使用できる鍵長および鍵の種類はOSごとに異なります。操作対象の機器のOSの仕様に従って,公開鍵ファイルおよび秘密鍵ファイルを作成してください。
-
秘密鍵は,PEM形式で作成してください。
ここでは参考として,操作対象の機器で公開鍵および秘密鍵を作成する場合を例に,作成の手順を説明します。
操作対象の機器に,rootユーザーでログインします。
ssh-keygenコマンドを実行します。作成する鍵の種類によって,次のように入力してください。
RSA鍵を作成する場合
ssh-keygen -t rsa
DSA鍵を作成する場合
ssh-keygen -t dsa
秘密鍵を出力するパスとファイル名を指定します。
パスとファイル名には,マルチバイト文字を含めないでください。
公開鍵は秘密鍵と同じパスに,秘密鍵ファイルの名前の末尾に「.pub」が付いたファイル名で出力されます。
秘密鍵のパスフレーズを指定します。
秘密鍵のパスフレーズの入力を求められるため,パスフレーズを入力してリターンキーを押します。再度入力を求められるので,パスフレーズを入力し,リターンキーを押します。
なお,パスフレーズは指定しないこともできます。その場合は何も入力しないで,リターンキーを押してください。

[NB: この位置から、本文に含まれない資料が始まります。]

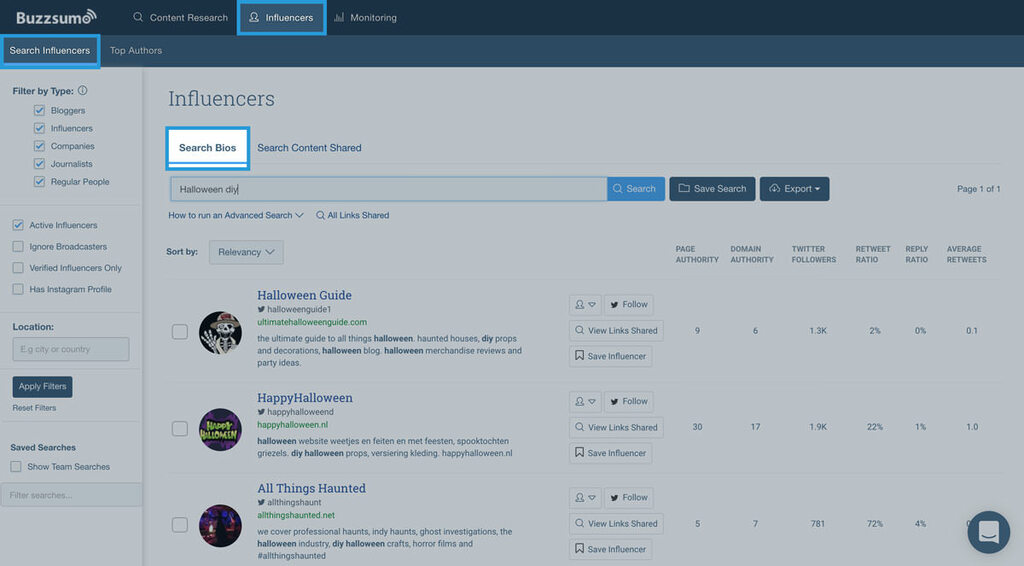
Task: Save the HappyHalloween influencer
Action: coord(610,453)
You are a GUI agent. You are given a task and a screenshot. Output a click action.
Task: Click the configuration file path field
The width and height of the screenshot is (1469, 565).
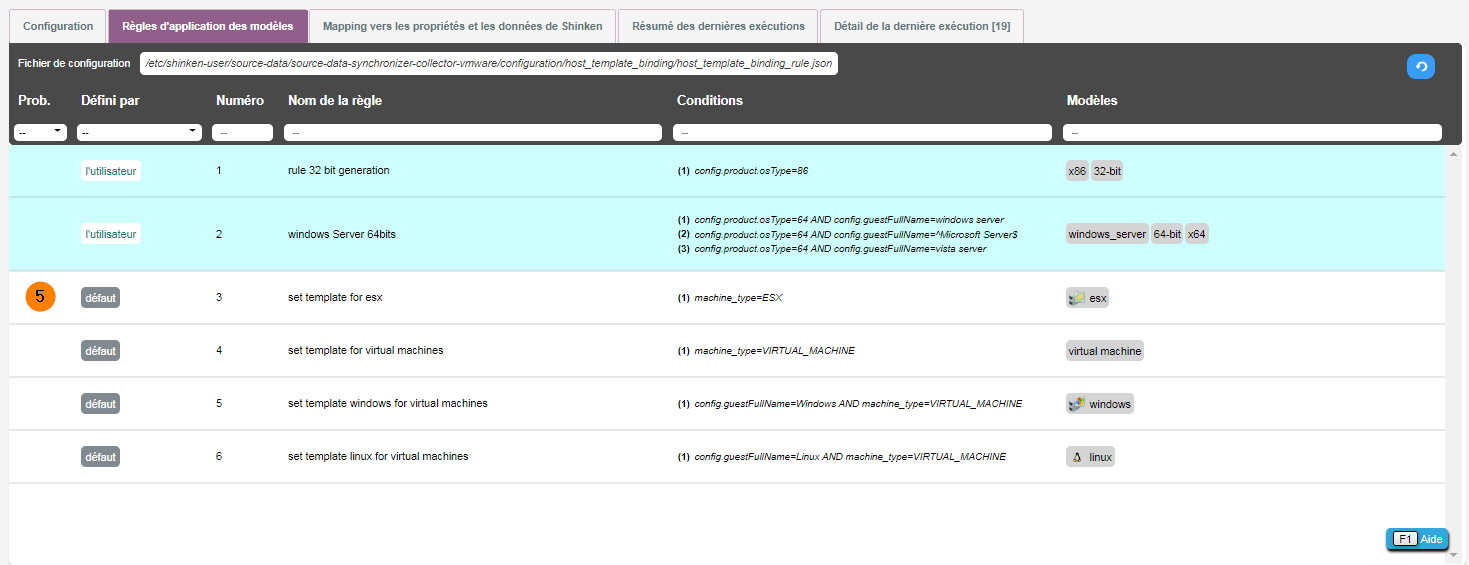[488, 64]
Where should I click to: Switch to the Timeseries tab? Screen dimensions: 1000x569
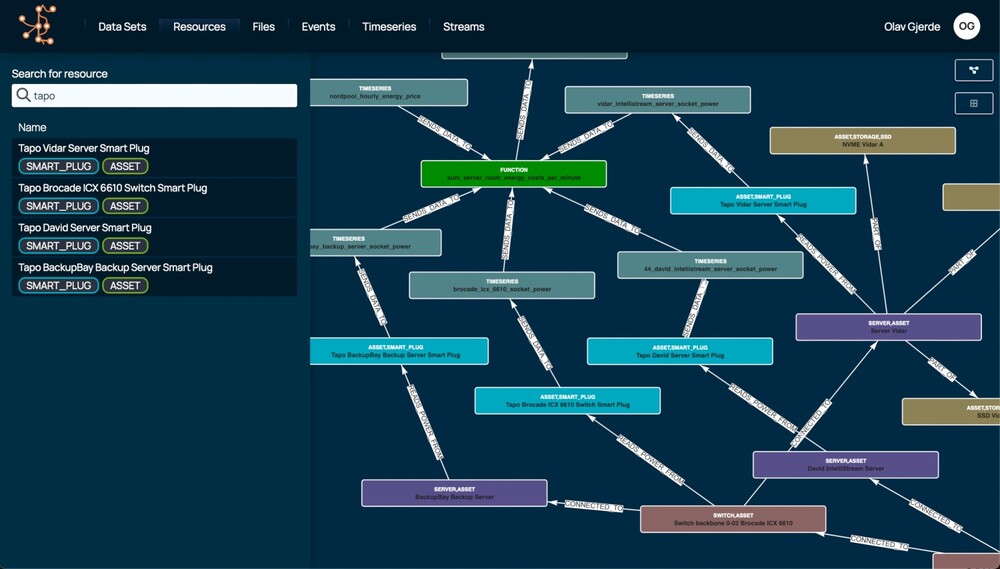389,27
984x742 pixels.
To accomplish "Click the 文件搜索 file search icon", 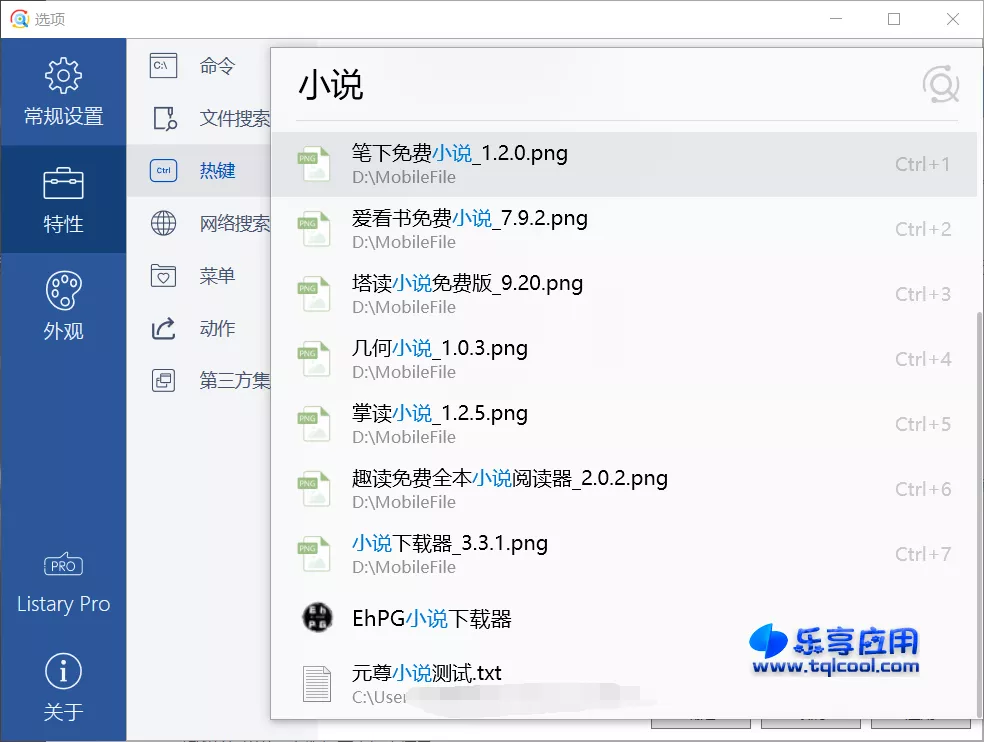I will tap(163, 118).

作成した秘密鍵ファイルを,JP1/AOサーバに送付します。
秘密鍵をJP1/AOサーバに配置する手順
作成した秘密鍵をJP1/AOサーバに配置します。配置する手順を次に示します。
作成した秘密鍵ファイルをJP1/AOサーバの任意のパスに配置します。
ユーザー設定プロパティファイル(config_user.properties)の「ssh.privateKeyFile」に,秘密鍵ファイルを絶対パスで指定します。
JP1/AO のサービスを停止します。
- 非クラスタシステムの場合
hcmds64srvコマンドにstopオプションを指定して実行します。
- クラスタシステムの場合
クラスタソフトを使用してサービスをオフラインにします。
JP1/AOのサービスを開始します。
- 非クラスタシステムの場合
hcmds64srvコマンドにstartオプションを指定して実行します。
- クラスタシステムの場合
クラスタソフトを使用してサービスをオンラインにします。
- ヒント
秘密鍵ファイルは,JP1/AOのインストール先フォルダの配下以外に配置することをお勧めします。秘密鍵ファイルをJP1/AOのインストール先フォルダの配下に配置すると,JP1/AOのアンインストール時に,秘密鍵ファイルが自動で削除されるためです。
JP1/AOをクラスタ構成にしている場合,秘密鍵ファイルは,実行系サーバと待機系サーバとで同じパスに配置してください。秘密鍵は,実行系サーバと待機系サーバとで同じものを使用することも,別のものを使用することもできます。
秘密鍵のパスフレーズを設定する手順
JP1/AOのビルトインサービス共有プロパティにパスフレーズを設定します。なお,秘密鍵ファイルを作成した際,パスフレーズに空文字を指定した場合,この手順を実施する必要はありません。
[管理]画面の[サービス共有プロパティ]エリアで,ビルトインサービス共有プロパティ「秘密鍵のパスフレーズ(SSH公開鍵認証用)」を選択し,[編集]ボタンをクリックします。
[サービス共有プロパティ設定]ダイアログボックスの[パスワードを変更する]にチェックし,[プロパティ値]テキストボックスに,秘密鍵ファイルを作成した際に指定したパスフレーズを入力します。
[OK]ボタンをクリックします。
公開鍵を操作対象の機器に配置する手順
作成した公開鍵ファイルを操作対象の機器に配置します。配置する手順を次に示します。
catコマンドをリダイレクトするなどして,公開鍵ファイルの内容をauthorized_keysファイルに追加します。
chmodコマンドを実行し,authorized_keysファイルが格納されているフォルダの属性を700に設定します。authorized_keysファイルは,デフォルトでは「.ssh」フォルダに格納されています。
chmodコマンドを実行し,authorized_keysファイルの属性を600に設定します。
- ヒント
JP1/AOをクラスタ構成にしていて,実行系サーバと待機系サーバとで異なる秘密鍵を使用する場合,それぞれの秘密鍵ファイルに対応した公開鍵ファイルを操作対象の機器に配置します。